◆ Data to process
--- Start ---
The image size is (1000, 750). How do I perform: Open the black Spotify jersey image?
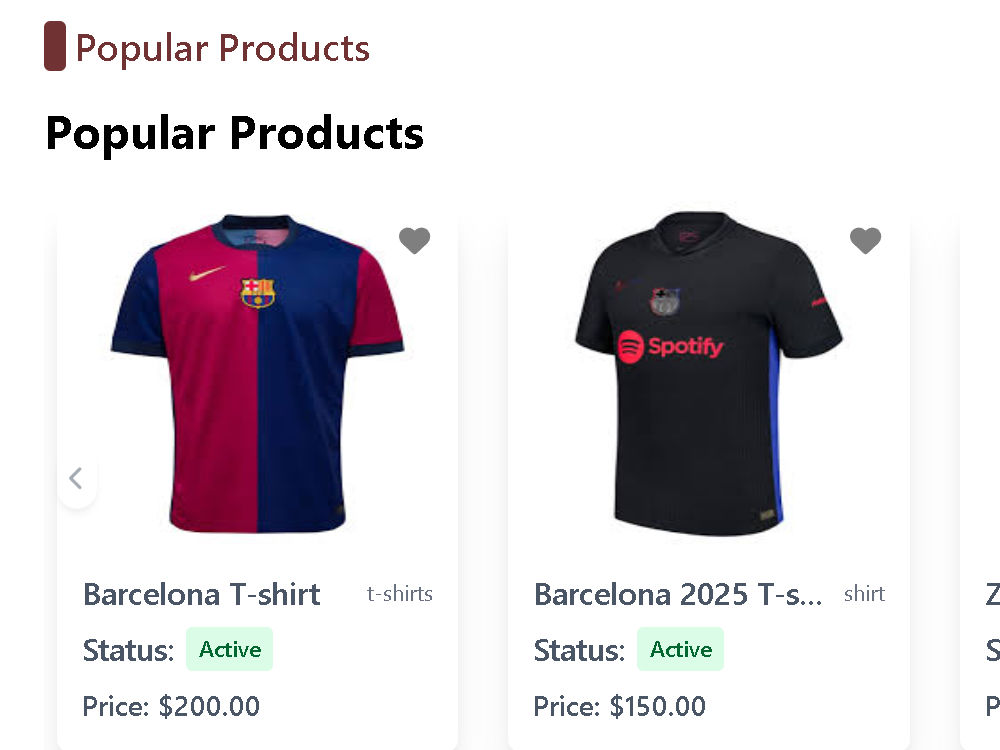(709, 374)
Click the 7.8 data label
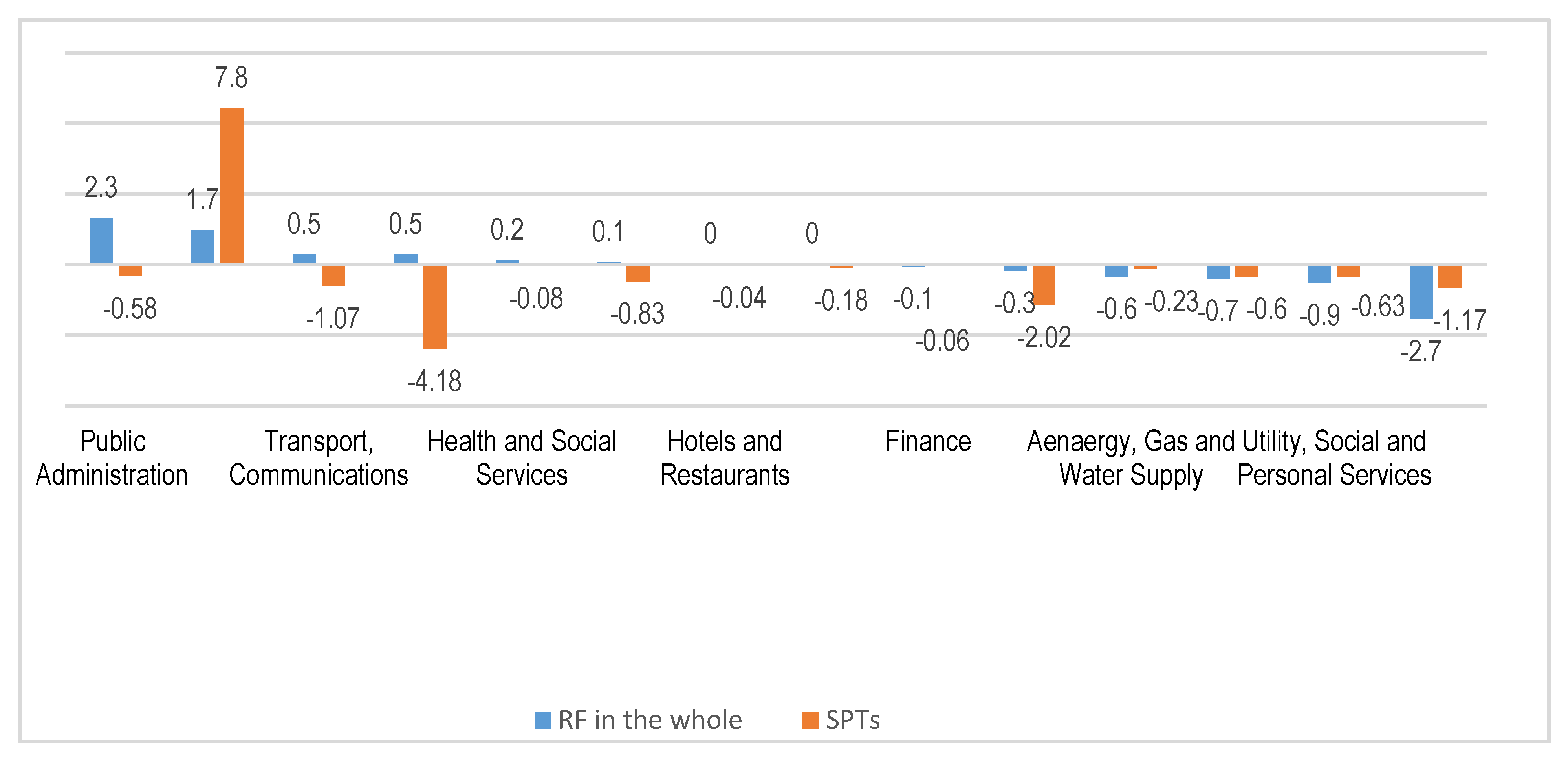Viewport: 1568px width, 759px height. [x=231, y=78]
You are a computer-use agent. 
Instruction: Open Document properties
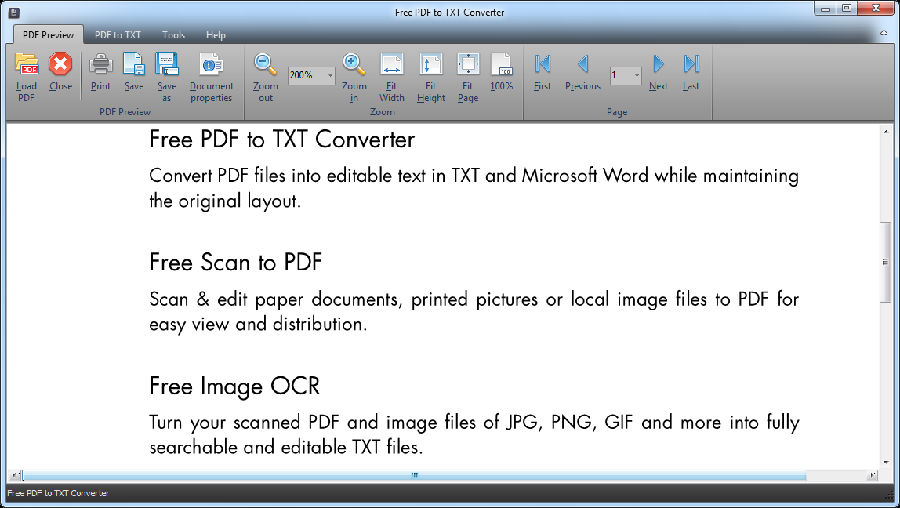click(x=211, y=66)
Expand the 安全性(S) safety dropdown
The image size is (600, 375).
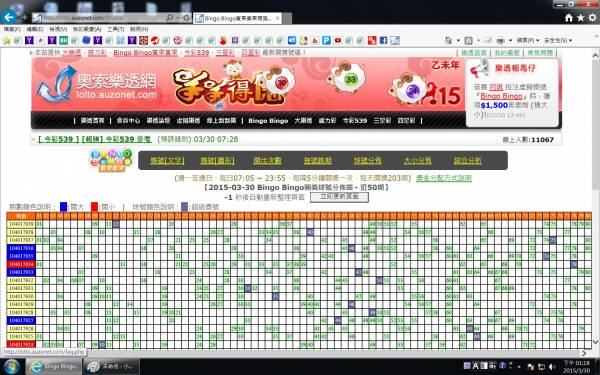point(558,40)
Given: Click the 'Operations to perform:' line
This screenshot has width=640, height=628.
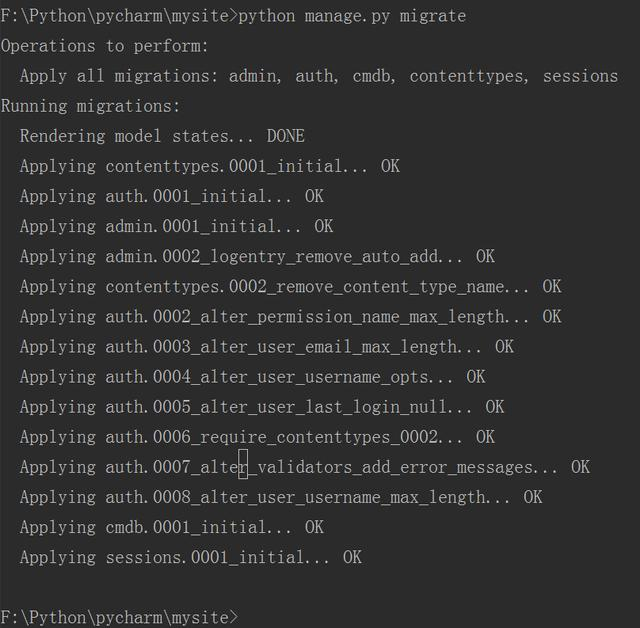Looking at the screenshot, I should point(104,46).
--- End ---
--- Start ---
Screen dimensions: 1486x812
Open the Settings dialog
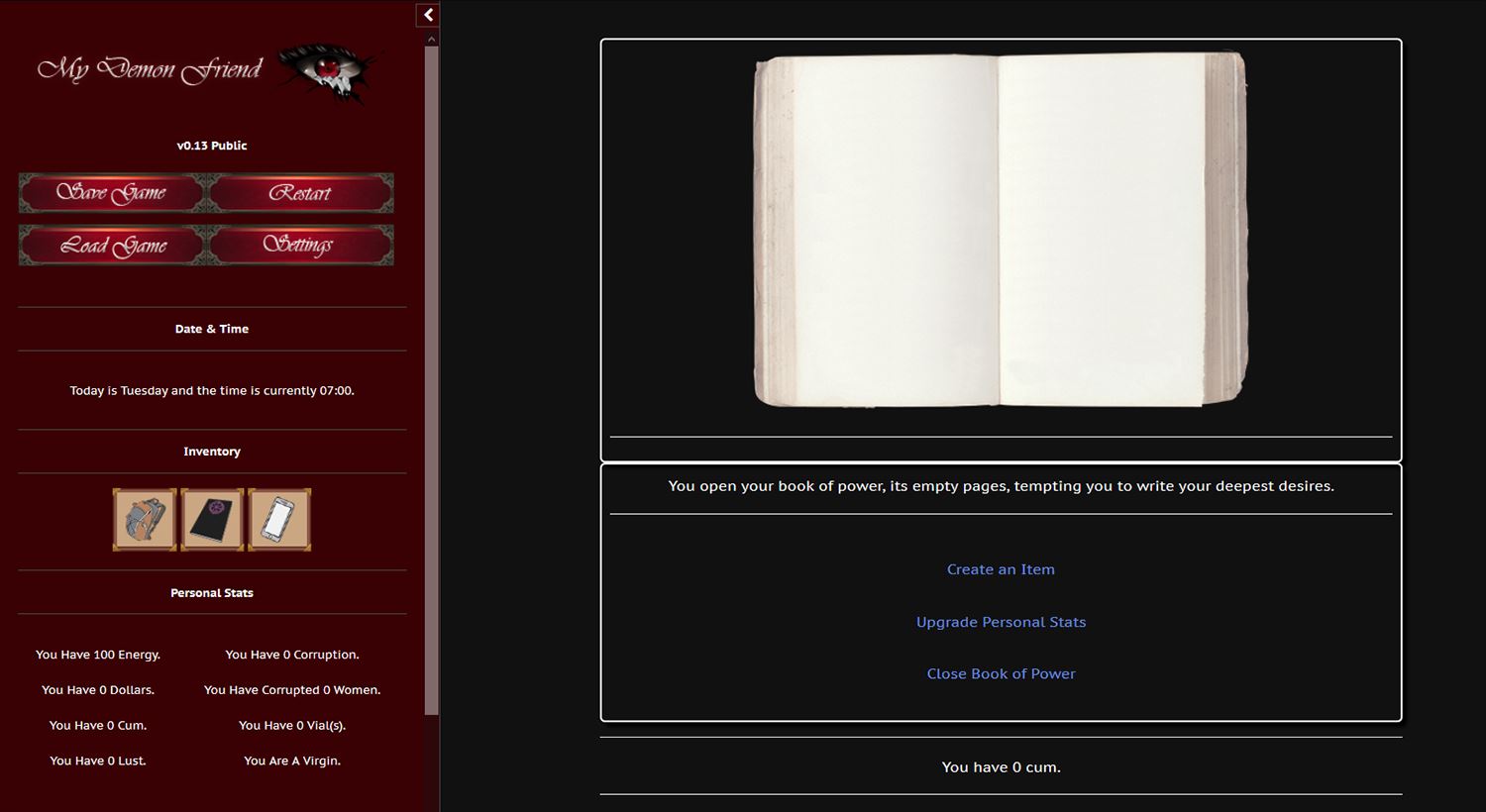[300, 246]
--- End ---
--- Start ---
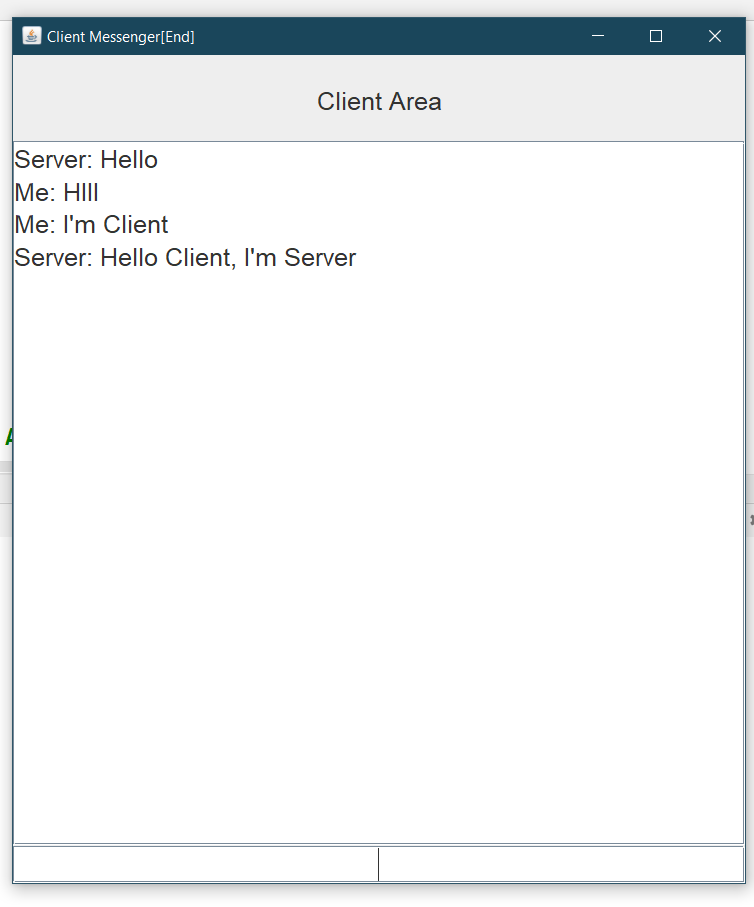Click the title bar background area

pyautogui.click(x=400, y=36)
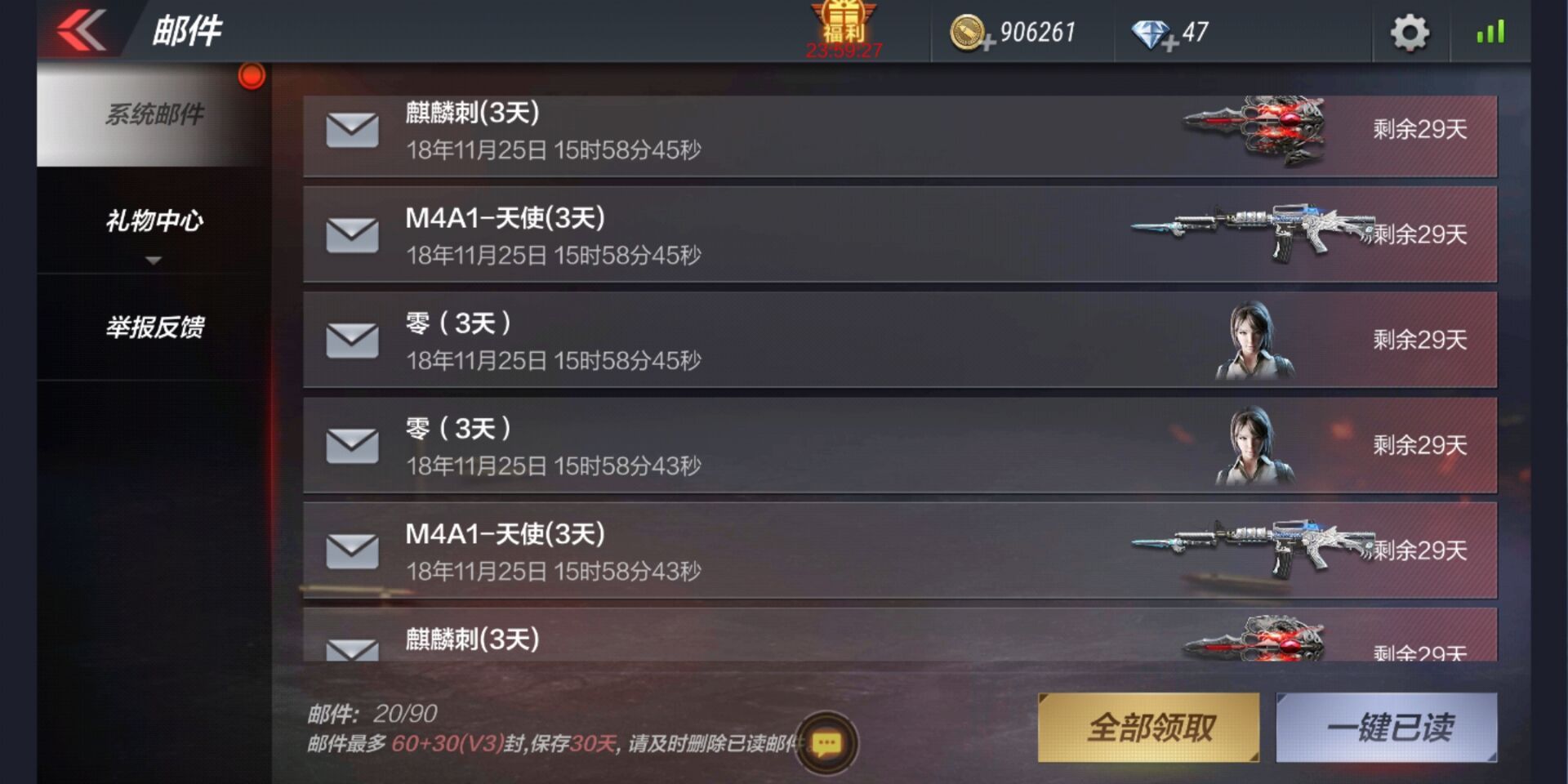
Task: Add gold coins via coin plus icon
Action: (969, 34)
--- End ---
◆ Task
Return the lines of the rows from the line with "Expand the 安全性(S) safety dropdown" up to and including the line with "Looking at the", leaving the pictures out.

◆ Output for this exercise
Expand the 安全性(S) safety dropdown
The image size is (600, 375).
point(558,40)
Given: Click the 'Operations to perform:' line
This screenshot has width=640, height=628.
Looking at the screenshot, I should point(104,46).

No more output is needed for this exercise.